二哥,二皇子,歧王殿下慕旷,来自于六皇子的谑笑并未使其有任何不悦,以兄长口吻道:“别胡闹了,今儿个是母后凤辰,切勿扫了母后兴致,快进殿内去罢。”
“小弟遵命。”以寥寥无几的诚意应了声,他径自去了。
慕旷满面的无可奈何,摇首道:“小六随性惯了,冠文莫与他计较才是。”
尚冠文仍旧满面的清清淡淡,“微臣不敢。”
慕旷和颜悦色,“看来,冠文是个不喜热闹的,恰好本王也不耐繁华之所,不若找个僻静地方,你我对奕一番如何?”
“禀王爷,微臣今晚还须到枢密院当值。”
慕旷瞳芒深闪,笑道:“无妨,公事要紧,本王与冠文的这盘棋有得是机会。”
“微臣告退。”
尚冠文恭而不卑的退下,随着那道癯长身影逐渐行远,慕旷面上的温和笑容如抽丝一般,一点点消失,一点点冷却。
“王爷……”身后有人欲语。
他抬手,“不急,既然确定了这枚棋子不错用,不妨多些耐心好生筹划。”
“请王爷示下。”
“找个机会,让本王见识一下本王六弟的醋火。”
“……小的明白了。”
深宫幽远,殿宇重重,个中道路径途百回千折,然而,千百种的崎岖,仍挡不住行走其间的脚步,但有一线希望,皆想向这千百条道路的终端走去,皆想握住那道路终端璀璨座椅上的权柄……
唉~~
夏风吹拂,拂过宫内繁树琼花,如叹息,如幽咽。
第二十八章(下)
“今后傅琬再来找你,无须理会。”车子驶出了南华门,慕晔道。
正低眉若有所思的婉潆抬头,“你讨厌她?”
“谈不上讨厌。”
“她很聪明。”一个年方二八的美丽女子,出自于那样的门楣,背后有着恁多的依恃,纵若是盛气凌人,也并非不可理喻。但她,懂得示弱,懂得放低姿态,甚至,不介意与她交浅言深。这样一个女子,若当真成为了与自己分享一个男人的的那个,她自谓绝非对手。
慕晔轻嗤,“与我何干?”
“不会与你无干。”她道,乜着这张离自己不过寸许的俊美脸容,想着这样一个人是自己的丈夫,不觉心臆放软。“无论她的存在对你来说如何无足轻重,皇上、皇后、太子、太子妃,都不会让她与无干。慕晔,别任性,若你没有放弃我们的将来,就不要任性,好么?”
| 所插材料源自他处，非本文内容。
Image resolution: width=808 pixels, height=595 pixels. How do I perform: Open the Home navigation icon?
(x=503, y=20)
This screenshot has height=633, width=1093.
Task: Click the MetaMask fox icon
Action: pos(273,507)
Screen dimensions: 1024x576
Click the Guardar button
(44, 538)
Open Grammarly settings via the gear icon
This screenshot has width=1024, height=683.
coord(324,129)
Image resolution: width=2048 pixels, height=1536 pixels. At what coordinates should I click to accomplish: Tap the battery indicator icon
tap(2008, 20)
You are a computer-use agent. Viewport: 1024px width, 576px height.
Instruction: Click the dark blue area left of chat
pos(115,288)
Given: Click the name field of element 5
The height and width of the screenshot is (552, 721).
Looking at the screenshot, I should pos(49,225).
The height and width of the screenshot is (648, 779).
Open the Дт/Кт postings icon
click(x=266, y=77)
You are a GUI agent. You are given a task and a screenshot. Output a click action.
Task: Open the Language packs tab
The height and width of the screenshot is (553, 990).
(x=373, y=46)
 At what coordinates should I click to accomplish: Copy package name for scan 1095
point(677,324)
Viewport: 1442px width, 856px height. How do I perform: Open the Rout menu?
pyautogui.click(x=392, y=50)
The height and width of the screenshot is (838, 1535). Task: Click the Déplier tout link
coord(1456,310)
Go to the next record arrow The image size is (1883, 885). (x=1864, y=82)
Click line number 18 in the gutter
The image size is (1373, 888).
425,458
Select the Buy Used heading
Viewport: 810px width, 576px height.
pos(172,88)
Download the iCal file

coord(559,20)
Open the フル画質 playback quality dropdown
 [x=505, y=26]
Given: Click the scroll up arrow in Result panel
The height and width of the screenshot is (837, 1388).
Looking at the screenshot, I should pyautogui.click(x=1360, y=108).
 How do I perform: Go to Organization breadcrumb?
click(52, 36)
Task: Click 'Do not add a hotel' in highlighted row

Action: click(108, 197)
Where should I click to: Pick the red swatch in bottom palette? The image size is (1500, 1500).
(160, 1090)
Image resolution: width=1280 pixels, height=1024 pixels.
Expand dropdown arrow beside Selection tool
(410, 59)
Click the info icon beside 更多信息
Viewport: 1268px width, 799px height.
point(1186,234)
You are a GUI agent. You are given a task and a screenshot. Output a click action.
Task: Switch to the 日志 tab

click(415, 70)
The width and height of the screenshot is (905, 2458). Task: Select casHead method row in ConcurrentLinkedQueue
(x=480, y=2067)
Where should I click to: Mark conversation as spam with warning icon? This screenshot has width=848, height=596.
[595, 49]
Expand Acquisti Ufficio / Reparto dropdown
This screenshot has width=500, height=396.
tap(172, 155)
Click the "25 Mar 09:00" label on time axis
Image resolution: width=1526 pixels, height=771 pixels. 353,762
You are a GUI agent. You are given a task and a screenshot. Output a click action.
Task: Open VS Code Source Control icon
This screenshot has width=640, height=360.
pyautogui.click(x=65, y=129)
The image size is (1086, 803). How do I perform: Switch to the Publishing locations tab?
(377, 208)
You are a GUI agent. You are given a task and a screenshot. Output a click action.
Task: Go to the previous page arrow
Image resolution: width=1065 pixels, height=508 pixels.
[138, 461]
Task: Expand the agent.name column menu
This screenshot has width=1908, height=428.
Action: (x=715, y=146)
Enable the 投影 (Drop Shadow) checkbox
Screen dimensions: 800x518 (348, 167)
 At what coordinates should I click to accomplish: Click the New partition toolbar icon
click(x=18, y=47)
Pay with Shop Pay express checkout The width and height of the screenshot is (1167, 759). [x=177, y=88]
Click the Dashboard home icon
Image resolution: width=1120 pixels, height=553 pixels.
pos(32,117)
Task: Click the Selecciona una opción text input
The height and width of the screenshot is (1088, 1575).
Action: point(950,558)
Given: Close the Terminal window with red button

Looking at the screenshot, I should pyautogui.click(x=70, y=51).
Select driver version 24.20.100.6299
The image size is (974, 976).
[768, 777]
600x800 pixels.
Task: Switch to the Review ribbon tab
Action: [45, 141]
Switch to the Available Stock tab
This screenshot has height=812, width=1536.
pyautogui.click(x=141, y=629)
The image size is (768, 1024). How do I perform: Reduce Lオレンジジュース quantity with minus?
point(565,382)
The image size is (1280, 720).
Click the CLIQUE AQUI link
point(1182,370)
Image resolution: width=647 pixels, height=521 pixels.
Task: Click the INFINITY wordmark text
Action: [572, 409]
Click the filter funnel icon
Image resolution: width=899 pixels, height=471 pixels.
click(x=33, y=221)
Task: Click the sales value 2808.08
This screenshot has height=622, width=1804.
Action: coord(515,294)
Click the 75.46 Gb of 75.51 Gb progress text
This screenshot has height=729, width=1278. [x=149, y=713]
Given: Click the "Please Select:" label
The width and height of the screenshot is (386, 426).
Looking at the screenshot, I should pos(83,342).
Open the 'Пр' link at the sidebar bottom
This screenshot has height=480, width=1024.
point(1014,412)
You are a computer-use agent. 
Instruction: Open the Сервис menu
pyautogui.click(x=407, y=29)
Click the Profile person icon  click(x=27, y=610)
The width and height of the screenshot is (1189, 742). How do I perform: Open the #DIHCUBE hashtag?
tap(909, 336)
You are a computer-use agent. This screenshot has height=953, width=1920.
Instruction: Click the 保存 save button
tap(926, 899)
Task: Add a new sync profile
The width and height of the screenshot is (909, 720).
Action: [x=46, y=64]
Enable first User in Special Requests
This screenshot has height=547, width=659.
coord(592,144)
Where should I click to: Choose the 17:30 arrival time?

“我哪里……”他倏然顿住,漂亮的豹眸瞠大。“你方才叫我什么?”
“什么?”她一怔。
“你叫了我的名字!”他笑得宛若一只刚刚偷腥得成的大猫。
“你……”她好生无奈的叹气。这等时候,他居然还能上心一些不着边际的细枝末节。“你避重就轻,是想拖延时间,等着皇上的圣旨下定,我纵然有再多的不甘,也只有接受,是不是?”
“胡说!”他俊脸沉下,被冤枉的不喜令他脱口而出。“我若想别娶,想纳新欢,还需要借父皇的旨意压你么?”
……是,他这句话,说得对极了。他对她的纵容依从,全因他爱她宠她,若没有了这份宠爱,他纳娶多少新人,便只是他一个人的事,与她无干了。
见她沉默,慕晔收紧了长臂,“婉潆,你不该为这些事烦心的,我说了,一切交由我。”
“但这事毕竟与我有关,如果你没有娶我,必定会娶了傅琬,不是么?”
“也许是。”他颔首,俯在她耳旁道。“可如今本王已经拥有了你,便只能是另一番情形。再过两日,太后便要回京了。”
“你在等太后回来?”她星眸璨璨地盯住他。
“难道在你心里,我只是一个任性妄为的霸道王爷?只会用一些以硬碰硬的法子保你?”
“……不是。”也许,她真的该对他有些信心。
“太后或许也不能将这件婚约否定,但有太后在,我拖延一些时日不是难事。而且……”
陡然间,周围嘈乱声大起,“保护太子与太子妃,有歹人行刺!”
慕晔眉目一凛,蓦地探出身去,“发生了什么事?”
随行侍卫道:“禀王爷,好像是侧道传来的,那是通往太子府的必经之路,听声音……”
“保护王妃!”他抛下这句话时,身形已然飞出。